現在まで84代も続いている名家とは?
では、王家以外でライバルはいるか。日本に限れば、大名家のほとんどは戦国時代にのし上がってきた家で、鎌倉、室町時代からの名家もいくつかあるが(薩摩の島津家や熊本の細川家など)、とても比較にならない。公家の代表である藤原家でさえ、歴史上その存在がはっきりわかるのは藤原鎌足が最初で、第38代の天智天皇の側近。それ以前の豪族、蘇我氏や物部氏も、子孫を名乗る家はあるが、早い時期に歴史の表舞台から姿を消した。

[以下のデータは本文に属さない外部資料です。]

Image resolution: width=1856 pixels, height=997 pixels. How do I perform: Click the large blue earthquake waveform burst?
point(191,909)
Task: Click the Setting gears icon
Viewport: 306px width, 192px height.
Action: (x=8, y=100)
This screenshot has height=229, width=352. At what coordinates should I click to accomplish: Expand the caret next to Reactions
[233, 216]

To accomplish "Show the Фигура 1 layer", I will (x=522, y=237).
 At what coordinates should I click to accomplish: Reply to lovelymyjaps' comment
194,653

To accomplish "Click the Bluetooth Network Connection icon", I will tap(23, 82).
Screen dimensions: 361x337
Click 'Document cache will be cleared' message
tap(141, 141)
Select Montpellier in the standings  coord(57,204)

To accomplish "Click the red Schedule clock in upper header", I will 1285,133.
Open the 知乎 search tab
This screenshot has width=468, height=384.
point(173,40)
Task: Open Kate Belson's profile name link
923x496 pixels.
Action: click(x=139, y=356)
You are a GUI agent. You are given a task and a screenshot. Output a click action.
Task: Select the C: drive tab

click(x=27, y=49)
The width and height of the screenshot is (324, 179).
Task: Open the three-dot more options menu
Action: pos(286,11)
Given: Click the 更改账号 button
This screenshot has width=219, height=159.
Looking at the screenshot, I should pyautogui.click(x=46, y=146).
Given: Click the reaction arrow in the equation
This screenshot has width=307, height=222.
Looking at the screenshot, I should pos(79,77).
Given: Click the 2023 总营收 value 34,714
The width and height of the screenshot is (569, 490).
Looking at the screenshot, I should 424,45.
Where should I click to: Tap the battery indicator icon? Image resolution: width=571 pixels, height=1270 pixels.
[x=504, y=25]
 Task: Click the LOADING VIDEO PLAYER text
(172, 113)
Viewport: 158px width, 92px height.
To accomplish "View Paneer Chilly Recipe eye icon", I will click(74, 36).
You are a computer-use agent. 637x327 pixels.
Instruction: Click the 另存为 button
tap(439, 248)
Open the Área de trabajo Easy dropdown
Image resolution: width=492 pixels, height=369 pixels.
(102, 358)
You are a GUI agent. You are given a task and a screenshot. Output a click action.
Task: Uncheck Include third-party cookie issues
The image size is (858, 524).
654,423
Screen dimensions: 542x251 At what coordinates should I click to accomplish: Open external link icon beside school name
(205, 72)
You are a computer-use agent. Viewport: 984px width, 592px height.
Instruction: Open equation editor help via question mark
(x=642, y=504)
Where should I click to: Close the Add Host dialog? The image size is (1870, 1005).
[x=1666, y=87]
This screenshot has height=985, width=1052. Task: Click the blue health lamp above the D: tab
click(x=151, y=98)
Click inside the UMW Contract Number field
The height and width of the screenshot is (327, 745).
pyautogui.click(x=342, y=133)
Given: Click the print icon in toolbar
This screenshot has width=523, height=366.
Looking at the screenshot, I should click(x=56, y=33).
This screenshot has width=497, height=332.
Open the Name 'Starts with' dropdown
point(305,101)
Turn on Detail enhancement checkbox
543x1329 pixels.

しかし、天皇家と同じく、神話的存在から現在まで84代も続いている名家がある。それが出雲国造(いずもこくそう、または、いずものくにのみやつこ)家。南北朝時代に千家(せんげ)家と北島家に分かれたが、古代の官制である「国造」を名乗り続けた家で、千家家は現在、出雲大社の宮司家でもある。明治時代の当主、尊福(たかとみ)は司法大臣などを務めた政治家でもあり、男爵を授かっている。現在の当主は尊祐(たかまさ)氏で、出雲大社宮司および第84代の国造である。
2014年、皇族の高円宮家の典子女王が、尊祐氏の長男、国麿氏と結婚した。国麿氏は出雲大社の権宮司。いずれ第85代の国造を継ぐと見られている。天皇家と出雲国造家の結婚。まるで「記紀」の時代が目の前に現れたかのようだと話題になった。